Alexandra shut her eyes and turned away from the console. She hadn't realised it before, but her hands were shaking. She quickly tucked them underneath her arms.

Taking a calming breath, she looked up at the time rotor again. The TARDIS seemed to have stilled, holding its breath, waiting for her next action. The notion unnerved her. ''Why did you do it?'' she said quietly to the silence. ''Opening your heart in the middle of an incursion is dangerous, so why do it?''

For once, it seemed that the TARDIS wasn't keen on replying.

''You must have felt the vortex leaking from me, and your response was to open the heart, but why? What would you gain?''

A sudden burst of static to her left had her look at the monitor halfway around the console in puzzlement. Standing on her tiptoes, she reached over and pulled it towards her with a grunt of effort, only to be treated to a series of videos seemingly recorded from a point on the TARDIS ceiling.

The first showed chaos. The console room was shaking, sparks flying left and right, smoke wafting up from the panels... and its occupants seemingly in a deadly standstill. She could see – to her surprise – Jack, missing half the bulk of muscle he had now and with his hair combed back, standing next to a pillar by the doors, a man in a leather jacket and shortly-cropped hair she remembered as another incarnation of the Doctor, someone she had witnessed in his mind oh so long ago, standing vigil by the console.
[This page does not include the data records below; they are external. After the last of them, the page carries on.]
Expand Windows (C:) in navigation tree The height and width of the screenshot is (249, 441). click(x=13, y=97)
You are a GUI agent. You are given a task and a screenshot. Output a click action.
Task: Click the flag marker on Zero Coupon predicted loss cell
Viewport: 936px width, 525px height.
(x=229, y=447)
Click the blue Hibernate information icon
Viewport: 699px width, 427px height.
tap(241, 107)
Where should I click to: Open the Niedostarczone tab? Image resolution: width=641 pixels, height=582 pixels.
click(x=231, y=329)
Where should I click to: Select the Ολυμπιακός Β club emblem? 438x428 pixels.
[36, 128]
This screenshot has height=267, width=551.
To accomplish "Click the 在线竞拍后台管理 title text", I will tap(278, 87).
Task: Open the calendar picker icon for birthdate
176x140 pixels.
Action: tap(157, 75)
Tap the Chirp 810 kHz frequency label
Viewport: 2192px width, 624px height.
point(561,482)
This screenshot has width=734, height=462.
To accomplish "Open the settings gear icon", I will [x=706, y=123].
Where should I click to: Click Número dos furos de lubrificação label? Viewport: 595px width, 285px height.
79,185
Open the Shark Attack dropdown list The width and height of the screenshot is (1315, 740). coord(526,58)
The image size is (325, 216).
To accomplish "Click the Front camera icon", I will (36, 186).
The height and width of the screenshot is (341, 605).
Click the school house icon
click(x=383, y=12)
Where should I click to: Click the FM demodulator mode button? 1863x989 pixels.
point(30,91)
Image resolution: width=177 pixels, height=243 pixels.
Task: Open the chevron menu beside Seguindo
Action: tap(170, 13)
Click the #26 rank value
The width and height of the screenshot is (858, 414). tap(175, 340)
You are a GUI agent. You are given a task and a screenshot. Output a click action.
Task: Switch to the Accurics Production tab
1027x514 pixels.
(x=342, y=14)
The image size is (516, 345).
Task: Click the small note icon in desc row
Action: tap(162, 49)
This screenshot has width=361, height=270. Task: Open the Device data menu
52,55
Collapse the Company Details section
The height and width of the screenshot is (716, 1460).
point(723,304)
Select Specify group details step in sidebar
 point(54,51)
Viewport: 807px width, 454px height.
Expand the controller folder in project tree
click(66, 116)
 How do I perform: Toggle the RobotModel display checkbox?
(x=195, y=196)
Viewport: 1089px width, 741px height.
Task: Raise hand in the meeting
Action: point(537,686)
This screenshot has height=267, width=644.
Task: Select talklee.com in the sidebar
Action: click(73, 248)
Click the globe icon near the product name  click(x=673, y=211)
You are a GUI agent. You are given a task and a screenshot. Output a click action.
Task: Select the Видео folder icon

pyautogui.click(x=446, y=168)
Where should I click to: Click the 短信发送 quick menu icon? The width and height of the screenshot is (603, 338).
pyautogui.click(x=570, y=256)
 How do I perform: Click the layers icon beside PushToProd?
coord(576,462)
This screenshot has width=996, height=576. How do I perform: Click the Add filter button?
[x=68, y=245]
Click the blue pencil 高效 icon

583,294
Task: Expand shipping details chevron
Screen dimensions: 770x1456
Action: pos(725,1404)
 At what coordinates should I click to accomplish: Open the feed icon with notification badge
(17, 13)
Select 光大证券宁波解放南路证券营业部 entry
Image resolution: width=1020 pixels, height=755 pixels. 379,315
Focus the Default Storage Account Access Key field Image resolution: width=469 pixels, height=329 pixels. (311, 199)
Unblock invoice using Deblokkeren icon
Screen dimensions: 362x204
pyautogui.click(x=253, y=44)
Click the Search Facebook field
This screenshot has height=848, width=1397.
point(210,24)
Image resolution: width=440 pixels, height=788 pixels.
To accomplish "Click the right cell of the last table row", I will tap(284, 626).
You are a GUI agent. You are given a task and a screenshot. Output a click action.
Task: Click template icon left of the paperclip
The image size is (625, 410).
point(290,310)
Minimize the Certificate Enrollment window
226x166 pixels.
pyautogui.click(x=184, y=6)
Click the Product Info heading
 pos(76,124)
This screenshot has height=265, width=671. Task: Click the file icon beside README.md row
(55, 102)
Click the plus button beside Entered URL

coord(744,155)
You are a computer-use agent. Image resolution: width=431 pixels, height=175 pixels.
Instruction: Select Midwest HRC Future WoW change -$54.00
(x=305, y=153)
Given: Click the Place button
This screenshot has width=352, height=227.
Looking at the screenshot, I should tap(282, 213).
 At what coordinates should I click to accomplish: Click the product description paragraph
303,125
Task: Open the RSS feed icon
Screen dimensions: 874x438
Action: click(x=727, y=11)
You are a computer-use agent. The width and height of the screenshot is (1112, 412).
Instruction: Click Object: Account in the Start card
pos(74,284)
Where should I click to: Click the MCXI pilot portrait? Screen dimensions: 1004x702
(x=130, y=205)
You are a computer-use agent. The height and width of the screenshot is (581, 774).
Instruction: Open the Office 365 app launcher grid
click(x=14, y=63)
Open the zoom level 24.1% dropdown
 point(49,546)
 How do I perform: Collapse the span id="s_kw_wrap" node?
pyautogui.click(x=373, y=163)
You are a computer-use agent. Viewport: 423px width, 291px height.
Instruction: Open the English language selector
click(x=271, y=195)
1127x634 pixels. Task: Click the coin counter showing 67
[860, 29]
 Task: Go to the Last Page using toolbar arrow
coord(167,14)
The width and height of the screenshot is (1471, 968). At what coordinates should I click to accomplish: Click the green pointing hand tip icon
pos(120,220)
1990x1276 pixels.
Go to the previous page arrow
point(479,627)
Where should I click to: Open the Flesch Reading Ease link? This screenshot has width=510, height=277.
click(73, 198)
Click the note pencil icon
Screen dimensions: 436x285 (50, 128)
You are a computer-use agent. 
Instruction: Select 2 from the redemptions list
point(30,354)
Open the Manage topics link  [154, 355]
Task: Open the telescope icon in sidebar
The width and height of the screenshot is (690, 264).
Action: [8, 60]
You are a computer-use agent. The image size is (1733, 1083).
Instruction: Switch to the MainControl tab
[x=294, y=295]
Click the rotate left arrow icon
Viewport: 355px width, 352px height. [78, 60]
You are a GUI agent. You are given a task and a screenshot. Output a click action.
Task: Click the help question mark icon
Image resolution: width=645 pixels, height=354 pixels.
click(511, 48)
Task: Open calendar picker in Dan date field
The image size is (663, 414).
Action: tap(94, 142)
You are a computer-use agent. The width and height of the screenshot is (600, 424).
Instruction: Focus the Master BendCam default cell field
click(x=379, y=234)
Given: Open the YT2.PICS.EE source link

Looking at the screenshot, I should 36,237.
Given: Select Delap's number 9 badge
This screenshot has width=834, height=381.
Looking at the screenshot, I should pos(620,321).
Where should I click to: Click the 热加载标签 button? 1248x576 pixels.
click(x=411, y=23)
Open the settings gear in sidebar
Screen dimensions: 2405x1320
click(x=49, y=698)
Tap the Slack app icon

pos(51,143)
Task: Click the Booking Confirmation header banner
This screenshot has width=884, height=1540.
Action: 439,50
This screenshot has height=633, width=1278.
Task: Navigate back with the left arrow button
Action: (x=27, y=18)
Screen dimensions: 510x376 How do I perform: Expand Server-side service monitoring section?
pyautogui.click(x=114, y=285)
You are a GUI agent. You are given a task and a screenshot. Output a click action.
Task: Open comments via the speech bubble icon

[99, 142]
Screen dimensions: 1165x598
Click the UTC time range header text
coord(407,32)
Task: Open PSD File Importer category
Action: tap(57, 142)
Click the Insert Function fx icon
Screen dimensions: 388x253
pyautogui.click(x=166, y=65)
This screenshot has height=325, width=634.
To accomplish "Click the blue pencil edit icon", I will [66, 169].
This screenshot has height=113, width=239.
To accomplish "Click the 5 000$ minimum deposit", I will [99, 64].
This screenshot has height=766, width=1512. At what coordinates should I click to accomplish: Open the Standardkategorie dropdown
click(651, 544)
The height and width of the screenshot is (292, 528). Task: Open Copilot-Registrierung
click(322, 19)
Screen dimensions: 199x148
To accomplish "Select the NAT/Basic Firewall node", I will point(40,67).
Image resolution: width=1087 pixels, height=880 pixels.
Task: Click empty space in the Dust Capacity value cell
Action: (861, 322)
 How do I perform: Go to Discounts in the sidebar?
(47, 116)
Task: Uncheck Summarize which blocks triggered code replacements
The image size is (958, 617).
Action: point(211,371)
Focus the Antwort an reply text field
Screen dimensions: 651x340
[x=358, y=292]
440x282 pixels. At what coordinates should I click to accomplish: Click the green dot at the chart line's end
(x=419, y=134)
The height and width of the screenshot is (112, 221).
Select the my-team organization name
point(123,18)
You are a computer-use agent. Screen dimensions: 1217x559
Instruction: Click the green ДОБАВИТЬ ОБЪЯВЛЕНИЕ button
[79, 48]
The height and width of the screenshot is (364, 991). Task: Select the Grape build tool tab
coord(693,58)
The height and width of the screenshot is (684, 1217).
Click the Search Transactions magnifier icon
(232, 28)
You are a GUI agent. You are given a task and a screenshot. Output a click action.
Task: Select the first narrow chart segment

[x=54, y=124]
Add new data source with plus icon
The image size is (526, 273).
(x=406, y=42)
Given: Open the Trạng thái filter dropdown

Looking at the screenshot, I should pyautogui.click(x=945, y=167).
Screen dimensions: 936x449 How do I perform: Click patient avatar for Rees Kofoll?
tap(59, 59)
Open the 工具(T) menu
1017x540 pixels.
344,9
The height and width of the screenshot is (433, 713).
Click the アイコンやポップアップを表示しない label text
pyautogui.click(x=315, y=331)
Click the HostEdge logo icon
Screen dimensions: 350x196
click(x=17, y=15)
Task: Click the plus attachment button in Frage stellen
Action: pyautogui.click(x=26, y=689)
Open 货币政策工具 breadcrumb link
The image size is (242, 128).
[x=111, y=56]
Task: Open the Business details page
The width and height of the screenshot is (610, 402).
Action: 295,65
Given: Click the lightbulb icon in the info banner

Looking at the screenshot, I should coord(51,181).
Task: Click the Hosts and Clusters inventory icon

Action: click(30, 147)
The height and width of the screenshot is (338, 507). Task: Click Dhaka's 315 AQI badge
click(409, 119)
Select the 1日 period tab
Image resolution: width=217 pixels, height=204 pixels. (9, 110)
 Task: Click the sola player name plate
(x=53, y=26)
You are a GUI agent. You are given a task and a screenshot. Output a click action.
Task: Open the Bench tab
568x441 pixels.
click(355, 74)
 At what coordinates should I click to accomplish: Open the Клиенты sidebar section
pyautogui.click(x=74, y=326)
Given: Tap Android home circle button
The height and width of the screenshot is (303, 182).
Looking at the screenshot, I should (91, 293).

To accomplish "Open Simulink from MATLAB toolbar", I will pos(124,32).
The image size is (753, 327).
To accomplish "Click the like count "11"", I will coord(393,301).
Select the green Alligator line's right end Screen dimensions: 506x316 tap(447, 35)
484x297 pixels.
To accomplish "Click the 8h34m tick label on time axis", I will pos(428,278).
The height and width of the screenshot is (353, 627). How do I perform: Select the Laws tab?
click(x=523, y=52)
And bathed in the light of the heart of the TARDIS was an overweight woman in a dress suit, one arm a horrifying green appendage made of muscle with long claws wrapped tightly around the neck of Rose, the Doctor's former companion. As she watched, the woman looked into the heart, captivated by the bright light, and a serene look descended upon her face. The light grew brighter, and the skin suit the Raxacoricofallapatorian was wearing fell away on the floor. With a small time jump in the feed, the occupants were all squatting around it, the Doctor holding up a mud-green egg with tentacles on top.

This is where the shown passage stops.